Low-income fathers want to contribute to children, study suggests

Life can be difficult for single parents in today’s economy. In New Jersey as with most states, the parent who has the lesser amount of physical custody is generally the one who pays child support to the custodial parent. In most cases, the parent who pays child support is the father. Sometimes fathers have a difficult time making their monthly payments even though they still love their children and wish they could do more to help.

A recent study followed 367 low-income non-custodial fathers. The study showed that 23 percent of these dads made their court-ordered payments through their states’ child support agencies, while 28 percent gave money to the mothers and 46 percent contributed in other ways. These included providing clothing, money for school supplies, baby items and food.

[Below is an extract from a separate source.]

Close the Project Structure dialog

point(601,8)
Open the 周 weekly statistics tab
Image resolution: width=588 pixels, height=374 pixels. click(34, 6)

The study also discovered that fathers who spent more time with their children were likely to contribute more in child support and in-kind contributions than those who saw their children less often. This may be due to fathers feeling more appreciated when they receive recognition for providing items their children need. Some sociologists believe that when mothers refuse to allow fathers to see their children if they are not current on child support, it can hurt the relationship between fathers and children. It can also strain friendly relations between both parents and lead to fathers contributing even less.

Both parents have an obligation to provide for their children. Some aspects of the child support system can take a parent’s circumstances into consideration to make it easier for the non-custodial parent to meet his or her financial obligations.